_PROBLEM TO SOLVE_: As you look over the data below, please find each line where the word "arrow" appears, then copy it.

_DATASET_:
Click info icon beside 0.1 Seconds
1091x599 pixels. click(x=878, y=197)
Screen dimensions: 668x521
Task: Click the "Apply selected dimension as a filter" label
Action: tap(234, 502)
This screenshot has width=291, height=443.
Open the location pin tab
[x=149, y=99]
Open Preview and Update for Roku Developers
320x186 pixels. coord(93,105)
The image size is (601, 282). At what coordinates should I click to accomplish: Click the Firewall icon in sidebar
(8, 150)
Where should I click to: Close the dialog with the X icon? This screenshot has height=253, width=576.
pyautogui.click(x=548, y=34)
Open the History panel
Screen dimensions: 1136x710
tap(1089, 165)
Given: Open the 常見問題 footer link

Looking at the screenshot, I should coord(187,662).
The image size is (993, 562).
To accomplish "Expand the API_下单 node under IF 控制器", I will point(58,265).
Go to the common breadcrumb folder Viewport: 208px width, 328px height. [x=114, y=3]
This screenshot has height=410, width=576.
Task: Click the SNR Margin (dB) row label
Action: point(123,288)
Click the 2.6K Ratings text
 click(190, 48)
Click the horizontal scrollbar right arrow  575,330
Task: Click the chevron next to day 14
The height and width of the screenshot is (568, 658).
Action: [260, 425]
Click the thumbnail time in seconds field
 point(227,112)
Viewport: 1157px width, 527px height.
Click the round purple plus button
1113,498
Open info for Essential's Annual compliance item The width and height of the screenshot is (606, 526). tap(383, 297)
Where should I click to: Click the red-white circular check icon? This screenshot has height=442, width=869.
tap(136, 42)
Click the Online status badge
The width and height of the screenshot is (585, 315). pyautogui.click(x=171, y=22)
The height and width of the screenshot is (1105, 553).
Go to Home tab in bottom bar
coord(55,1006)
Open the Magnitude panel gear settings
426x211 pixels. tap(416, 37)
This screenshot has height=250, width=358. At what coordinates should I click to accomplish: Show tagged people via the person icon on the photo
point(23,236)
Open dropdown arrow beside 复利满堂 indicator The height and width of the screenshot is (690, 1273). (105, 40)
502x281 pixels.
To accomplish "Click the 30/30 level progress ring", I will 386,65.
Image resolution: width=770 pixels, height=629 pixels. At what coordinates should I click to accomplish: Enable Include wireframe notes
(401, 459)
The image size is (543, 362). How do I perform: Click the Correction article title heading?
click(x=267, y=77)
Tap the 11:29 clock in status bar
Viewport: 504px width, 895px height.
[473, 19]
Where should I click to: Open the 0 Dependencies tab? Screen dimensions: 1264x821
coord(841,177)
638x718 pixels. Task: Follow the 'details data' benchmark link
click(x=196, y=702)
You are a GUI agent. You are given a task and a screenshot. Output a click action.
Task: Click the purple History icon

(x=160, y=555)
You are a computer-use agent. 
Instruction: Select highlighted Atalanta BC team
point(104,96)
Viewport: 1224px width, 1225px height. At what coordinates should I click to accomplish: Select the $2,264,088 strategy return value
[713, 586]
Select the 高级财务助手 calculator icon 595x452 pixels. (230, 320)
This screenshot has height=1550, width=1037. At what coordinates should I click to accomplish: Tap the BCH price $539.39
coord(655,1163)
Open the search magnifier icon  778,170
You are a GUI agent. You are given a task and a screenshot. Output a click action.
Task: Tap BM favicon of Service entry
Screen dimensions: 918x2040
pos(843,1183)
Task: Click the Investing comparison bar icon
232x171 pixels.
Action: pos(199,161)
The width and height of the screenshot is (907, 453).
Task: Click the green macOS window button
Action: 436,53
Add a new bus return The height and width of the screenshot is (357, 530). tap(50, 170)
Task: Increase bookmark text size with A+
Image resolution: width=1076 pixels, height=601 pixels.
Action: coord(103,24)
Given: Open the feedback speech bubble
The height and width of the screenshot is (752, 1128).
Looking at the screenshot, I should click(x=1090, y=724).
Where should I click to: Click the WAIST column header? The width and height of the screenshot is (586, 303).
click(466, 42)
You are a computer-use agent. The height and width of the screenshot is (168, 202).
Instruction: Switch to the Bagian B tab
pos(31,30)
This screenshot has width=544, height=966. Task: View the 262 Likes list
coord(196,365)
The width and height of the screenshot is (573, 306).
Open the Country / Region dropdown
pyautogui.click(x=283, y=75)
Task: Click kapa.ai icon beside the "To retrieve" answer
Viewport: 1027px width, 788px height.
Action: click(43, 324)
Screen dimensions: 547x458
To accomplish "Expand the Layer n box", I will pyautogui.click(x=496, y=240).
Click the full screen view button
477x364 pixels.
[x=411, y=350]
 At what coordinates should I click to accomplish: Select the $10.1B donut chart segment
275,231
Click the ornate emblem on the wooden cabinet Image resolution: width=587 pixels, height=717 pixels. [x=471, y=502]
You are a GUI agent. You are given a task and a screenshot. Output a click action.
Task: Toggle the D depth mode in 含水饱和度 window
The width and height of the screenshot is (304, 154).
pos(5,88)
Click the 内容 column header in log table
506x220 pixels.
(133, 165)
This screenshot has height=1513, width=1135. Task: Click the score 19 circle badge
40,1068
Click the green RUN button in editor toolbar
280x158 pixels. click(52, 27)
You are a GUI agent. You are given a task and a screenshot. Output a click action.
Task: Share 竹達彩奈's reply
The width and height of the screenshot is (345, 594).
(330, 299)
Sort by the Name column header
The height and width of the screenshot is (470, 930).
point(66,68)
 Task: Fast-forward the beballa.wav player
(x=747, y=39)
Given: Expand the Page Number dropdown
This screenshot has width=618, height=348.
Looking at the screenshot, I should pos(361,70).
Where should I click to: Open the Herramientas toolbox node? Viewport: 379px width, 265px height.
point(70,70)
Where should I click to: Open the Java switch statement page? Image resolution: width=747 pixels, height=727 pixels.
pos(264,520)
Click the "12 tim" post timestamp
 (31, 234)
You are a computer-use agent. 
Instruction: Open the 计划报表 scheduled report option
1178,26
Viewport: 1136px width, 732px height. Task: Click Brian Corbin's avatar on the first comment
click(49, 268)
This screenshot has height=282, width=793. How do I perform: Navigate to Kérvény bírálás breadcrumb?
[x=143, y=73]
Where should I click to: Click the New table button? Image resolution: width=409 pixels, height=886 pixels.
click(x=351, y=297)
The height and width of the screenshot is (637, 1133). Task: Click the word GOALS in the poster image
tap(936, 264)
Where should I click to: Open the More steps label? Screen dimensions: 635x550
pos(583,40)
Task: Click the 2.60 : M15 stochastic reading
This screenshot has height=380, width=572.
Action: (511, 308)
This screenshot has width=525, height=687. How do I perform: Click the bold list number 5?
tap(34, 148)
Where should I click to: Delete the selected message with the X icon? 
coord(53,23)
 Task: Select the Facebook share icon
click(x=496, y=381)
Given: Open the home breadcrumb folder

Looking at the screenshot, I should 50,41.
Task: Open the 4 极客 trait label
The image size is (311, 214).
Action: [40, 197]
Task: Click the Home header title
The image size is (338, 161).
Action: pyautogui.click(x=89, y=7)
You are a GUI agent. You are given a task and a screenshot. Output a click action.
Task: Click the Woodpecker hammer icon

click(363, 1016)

_COMPLETED TASK_:
Click the horizontal scrollbar right arrow  575,330
Open dropdown arrow beside 复利满堂 indicator The height and width of the screenshot is (690, 1273). (105, 40)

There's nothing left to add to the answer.